A team of geologists from Sydney University has released promising findings for the development of a new land analysis technique that could benefit Australia’s declining opal mining industry.
Opal is Australia’s national gemstone, with Queensland’s Great Artesian Basin producing over 90 per cent of the world’s supply.
However, no significant gem sources of have been discovered within Australian territory since the 1900s; unlike gold exploration, there are no widely accepted strategies or concepts available to guide opal miners to new prospects.
Australia’s known opal fields have become progressively barren, particularly in the last 20 years, with mining ventures becoming increasingly expensive but less fruitful. An article published in the Journal of Australian Earth Sciences and in Computers and Geosciences, revealed an innovative data collection methodology developed by scholars in Sydney, involving the comparative analysis of the geological history of known opal fields, particularly within the Great Artesian
Basin, with other Australian areas of similar geological exposure.

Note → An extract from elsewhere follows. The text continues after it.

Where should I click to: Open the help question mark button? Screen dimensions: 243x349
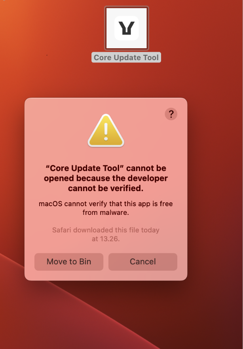click(x=171, y=114)
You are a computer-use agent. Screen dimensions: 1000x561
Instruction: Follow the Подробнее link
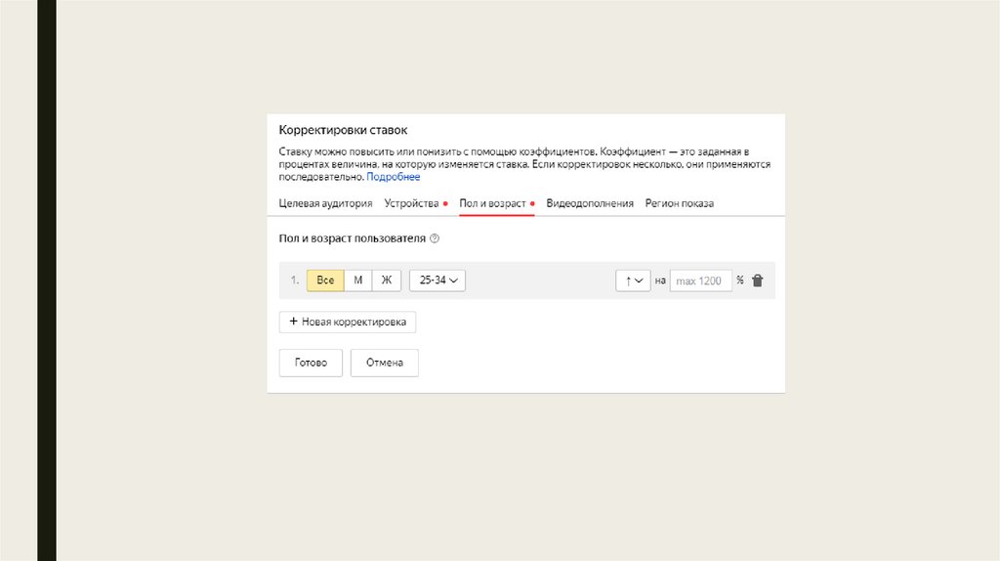[x=394, y=177]
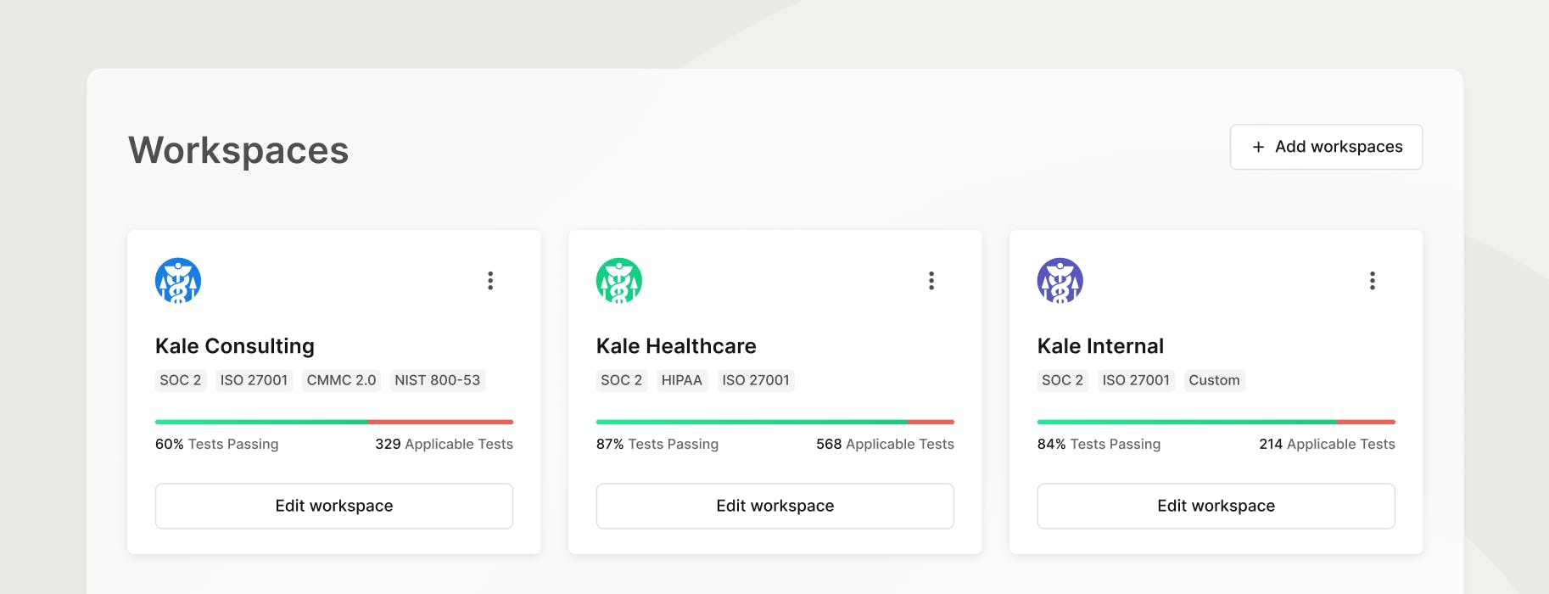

“The geological conditions under which opal formed resulted from a very particular sequence of surface environments over geological time,” the team’s data mining expert Dr Thomas Landgrebe said.
Occurring from about 145 million years ago, the conditions for opal development involved alternating shallow seas and river systems, followed by uplift and erosion.
Following this trend of geological history, the team hypothesised the most likely locations for new opal fields, speculating potential in the south-western extent of the Great Artesian Basin in South Australia, in a northwest-southeast corridor throughout central Queensland, and in areas around Lightning Ridge in north-central NSW.
The findings reputedly have the potential to revive Australia’s opal industry.
Opal is an aesthetic stone which can express every colour within the visible spectrum. Demand for opal is driven purely by its appeal as a decorative gem, as it maintains no apparent industrial applications.